23. Paint something at Pinot’s Palette- I’ve been dying to go and paint a picture there! I hope to do this one soon with my momma.

24. Go to the farmers market on Saturday morning- Now that I’m eating more vegetables, it’d be nice to get some local fresh veggies from the farmers market.

25. Give up diet pop for a week- This one might be hard. I’m hoping that if I can give it up for a week, then I can try to cut it out completely. We shall see!

26. Cook together with my dad- This one is easy because I do it often, but it’s something I enjoy and I’d love to keep it up. We make a lot of healthy stir-frys in the wok I got him for Christmas. It’s become part of our Sunday ritual and I cherish that father daughter time together.

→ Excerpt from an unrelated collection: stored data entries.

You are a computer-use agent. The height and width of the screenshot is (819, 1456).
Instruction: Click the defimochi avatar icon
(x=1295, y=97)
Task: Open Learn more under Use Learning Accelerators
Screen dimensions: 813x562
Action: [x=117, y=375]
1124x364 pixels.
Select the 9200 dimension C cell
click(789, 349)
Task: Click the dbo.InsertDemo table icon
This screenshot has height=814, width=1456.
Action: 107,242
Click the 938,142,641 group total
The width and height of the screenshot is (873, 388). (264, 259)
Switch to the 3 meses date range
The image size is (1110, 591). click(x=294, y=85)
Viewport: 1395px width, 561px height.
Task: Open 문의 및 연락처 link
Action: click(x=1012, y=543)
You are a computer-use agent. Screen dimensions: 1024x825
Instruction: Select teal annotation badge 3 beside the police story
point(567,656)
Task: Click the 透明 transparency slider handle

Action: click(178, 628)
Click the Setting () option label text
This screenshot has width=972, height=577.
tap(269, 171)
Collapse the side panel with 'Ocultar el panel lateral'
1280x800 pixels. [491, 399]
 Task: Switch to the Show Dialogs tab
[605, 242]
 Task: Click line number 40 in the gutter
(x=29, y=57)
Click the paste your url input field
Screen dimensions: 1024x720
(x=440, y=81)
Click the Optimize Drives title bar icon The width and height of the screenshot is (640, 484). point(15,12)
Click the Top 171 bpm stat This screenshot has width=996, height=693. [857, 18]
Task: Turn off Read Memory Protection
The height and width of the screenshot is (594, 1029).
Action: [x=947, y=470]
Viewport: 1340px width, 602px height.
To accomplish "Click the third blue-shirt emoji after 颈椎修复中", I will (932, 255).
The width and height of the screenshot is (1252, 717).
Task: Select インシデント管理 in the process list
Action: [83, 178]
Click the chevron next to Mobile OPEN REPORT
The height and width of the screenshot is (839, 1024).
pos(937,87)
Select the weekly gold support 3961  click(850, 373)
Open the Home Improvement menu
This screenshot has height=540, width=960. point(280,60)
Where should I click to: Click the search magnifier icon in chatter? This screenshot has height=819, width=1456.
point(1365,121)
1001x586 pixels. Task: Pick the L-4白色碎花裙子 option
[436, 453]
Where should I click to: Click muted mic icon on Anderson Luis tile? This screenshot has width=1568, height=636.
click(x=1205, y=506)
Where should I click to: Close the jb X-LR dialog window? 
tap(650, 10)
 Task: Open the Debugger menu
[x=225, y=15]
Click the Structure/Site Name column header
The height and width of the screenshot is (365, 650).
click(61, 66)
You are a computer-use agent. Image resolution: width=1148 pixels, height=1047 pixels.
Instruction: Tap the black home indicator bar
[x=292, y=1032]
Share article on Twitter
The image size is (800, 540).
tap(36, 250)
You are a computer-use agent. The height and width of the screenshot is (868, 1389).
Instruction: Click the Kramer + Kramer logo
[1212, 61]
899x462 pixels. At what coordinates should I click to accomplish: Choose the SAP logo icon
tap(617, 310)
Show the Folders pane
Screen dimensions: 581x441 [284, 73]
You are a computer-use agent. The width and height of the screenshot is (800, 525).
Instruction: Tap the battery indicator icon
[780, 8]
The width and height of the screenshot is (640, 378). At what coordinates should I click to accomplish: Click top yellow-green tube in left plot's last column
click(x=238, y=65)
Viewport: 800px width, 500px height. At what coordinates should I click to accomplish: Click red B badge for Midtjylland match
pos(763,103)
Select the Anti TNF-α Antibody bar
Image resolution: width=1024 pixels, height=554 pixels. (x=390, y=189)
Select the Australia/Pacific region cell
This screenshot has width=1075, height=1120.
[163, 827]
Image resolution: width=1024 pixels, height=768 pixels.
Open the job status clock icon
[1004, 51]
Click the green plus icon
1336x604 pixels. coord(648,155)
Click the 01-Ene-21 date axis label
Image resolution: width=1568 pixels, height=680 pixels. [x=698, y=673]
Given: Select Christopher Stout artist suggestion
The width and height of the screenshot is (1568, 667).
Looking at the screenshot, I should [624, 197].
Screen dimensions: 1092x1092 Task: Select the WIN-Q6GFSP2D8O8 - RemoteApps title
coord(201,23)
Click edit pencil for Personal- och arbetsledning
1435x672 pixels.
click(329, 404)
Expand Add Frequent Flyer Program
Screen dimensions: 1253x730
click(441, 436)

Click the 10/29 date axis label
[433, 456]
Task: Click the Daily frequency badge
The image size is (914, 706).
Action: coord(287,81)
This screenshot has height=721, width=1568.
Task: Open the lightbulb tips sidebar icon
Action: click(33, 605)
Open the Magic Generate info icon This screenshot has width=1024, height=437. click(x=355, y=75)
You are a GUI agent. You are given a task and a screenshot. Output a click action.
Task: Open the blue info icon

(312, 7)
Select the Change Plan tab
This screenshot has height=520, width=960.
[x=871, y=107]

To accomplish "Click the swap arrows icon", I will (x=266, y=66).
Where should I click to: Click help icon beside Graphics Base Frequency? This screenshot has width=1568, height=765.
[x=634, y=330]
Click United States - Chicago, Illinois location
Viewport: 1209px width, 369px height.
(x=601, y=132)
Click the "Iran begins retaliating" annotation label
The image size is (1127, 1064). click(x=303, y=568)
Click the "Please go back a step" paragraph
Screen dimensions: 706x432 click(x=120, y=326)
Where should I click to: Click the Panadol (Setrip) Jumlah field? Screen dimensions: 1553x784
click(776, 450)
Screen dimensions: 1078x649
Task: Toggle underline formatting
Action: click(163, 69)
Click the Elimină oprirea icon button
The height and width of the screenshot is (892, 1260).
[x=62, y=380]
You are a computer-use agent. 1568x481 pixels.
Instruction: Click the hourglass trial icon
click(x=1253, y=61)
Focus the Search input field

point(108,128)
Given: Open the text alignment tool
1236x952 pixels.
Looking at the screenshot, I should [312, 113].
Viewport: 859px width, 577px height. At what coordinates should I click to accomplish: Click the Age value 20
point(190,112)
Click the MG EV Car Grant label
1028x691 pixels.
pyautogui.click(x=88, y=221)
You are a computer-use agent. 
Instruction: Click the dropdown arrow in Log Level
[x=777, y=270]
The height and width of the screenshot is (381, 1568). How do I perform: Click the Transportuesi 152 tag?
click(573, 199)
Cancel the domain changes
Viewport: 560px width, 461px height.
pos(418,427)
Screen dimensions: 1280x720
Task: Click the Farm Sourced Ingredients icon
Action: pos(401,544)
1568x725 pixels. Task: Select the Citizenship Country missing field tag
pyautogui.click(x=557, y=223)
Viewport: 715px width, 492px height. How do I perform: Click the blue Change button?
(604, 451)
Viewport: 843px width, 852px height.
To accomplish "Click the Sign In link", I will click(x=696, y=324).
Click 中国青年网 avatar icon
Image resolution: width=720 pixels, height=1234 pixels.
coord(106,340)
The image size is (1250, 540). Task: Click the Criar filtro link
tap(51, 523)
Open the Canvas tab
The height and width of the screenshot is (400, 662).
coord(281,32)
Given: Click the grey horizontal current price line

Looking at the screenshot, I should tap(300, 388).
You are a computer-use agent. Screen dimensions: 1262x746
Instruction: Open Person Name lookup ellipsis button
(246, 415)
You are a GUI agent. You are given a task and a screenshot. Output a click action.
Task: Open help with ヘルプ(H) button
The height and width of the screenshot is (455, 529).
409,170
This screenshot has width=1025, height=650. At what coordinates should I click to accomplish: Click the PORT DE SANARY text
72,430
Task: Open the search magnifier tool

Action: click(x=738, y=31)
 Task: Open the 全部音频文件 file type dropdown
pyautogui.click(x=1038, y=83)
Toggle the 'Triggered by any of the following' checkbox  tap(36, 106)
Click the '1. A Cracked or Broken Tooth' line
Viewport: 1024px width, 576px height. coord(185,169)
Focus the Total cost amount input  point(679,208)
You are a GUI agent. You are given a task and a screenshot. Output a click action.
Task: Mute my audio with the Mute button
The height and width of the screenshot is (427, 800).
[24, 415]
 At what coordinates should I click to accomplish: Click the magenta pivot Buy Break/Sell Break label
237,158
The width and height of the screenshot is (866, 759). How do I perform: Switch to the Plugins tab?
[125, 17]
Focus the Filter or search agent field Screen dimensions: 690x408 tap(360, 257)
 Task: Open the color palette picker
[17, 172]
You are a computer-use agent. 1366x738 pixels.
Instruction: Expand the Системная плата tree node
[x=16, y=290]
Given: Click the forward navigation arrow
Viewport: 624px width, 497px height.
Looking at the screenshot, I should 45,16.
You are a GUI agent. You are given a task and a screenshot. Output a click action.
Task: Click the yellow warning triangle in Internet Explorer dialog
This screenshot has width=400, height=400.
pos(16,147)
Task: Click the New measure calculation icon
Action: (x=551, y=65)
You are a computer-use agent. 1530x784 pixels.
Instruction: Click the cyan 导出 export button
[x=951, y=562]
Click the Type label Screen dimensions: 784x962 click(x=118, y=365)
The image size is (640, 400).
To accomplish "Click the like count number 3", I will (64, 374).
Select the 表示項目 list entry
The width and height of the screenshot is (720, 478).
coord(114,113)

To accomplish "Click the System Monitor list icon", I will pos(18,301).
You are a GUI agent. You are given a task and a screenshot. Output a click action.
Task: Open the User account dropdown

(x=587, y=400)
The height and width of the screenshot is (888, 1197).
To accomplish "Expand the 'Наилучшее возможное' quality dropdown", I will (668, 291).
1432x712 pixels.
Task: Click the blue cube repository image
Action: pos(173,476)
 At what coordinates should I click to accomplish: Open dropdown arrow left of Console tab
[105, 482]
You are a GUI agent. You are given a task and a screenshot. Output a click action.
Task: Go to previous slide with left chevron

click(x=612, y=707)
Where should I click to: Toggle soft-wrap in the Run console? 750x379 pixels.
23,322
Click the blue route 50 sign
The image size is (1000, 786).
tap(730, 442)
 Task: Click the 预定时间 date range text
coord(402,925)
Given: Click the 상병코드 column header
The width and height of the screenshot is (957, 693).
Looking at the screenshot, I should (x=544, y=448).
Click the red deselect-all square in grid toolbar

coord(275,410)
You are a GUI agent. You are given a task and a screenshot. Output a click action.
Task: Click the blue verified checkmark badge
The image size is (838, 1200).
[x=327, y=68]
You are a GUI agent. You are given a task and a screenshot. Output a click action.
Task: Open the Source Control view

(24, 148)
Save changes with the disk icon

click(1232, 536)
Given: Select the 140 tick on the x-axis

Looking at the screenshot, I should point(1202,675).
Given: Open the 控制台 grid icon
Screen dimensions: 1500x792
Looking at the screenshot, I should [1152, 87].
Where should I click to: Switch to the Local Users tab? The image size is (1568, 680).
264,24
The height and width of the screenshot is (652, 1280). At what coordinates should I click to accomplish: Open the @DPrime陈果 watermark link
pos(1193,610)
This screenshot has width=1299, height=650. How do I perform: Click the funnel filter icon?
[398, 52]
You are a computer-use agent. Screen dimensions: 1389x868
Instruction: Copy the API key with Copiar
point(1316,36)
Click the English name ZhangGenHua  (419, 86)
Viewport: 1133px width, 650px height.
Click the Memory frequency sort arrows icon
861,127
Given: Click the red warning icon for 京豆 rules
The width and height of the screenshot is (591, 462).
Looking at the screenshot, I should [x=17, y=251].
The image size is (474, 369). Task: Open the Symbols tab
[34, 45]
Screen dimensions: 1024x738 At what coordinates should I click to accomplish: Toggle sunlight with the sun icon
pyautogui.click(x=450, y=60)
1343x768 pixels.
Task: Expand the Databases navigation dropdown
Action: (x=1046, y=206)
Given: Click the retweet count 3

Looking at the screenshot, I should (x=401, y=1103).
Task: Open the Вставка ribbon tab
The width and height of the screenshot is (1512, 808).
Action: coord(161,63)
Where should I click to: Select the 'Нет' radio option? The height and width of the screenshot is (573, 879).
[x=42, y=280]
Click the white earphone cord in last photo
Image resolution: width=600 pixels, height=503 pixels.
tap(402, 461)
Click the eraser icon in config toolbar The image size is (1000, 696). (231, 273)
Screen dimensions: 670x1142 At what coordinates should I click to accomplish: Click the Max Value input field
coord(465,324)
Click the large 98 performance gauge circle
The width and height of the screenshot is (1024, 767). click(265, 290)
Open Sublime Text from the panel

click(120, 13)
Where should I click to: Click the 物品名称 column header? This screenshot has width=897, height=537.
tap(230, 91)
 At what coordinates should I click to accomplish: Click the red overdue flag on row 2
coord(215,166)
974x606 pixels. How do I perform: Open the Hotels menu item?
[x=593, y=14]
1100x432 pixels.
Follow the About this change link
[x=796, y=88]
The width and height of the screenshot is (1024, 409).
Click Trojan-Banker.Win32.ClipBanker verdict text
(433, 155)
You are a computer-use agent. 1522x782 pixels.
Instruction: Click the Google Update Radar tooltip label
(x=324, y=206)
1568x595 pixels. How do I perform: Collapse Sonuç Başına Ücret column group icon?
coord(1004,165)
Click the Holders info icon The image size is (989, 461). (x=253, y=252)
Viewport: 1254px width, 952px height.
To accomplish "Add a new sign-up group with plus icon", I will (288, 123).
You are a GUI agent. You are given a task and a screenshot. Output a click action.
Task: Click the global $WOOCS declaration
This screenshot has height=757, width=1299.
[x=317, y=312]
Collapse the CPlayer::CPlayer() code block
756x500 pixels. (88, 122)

27. Make homemade doggy treats for my dog- I don’t buy treats often for my dog. She’s getting older and I think her stomach doesn’t tolerate them as well as it used to. I’ve heard that pumpkin is good to soothe a dogs stomach so I’d love to make her a treat that’s good for her.

Well, that’s my list of 27 goals I’d like to accomplish before November 13th 2013. I’ll update you on my progress as I complete them. I really like this idea of making goals. It gives you something to look forward to doing and it gives you a sense of accomplishment after you complete a goal. You should try it too!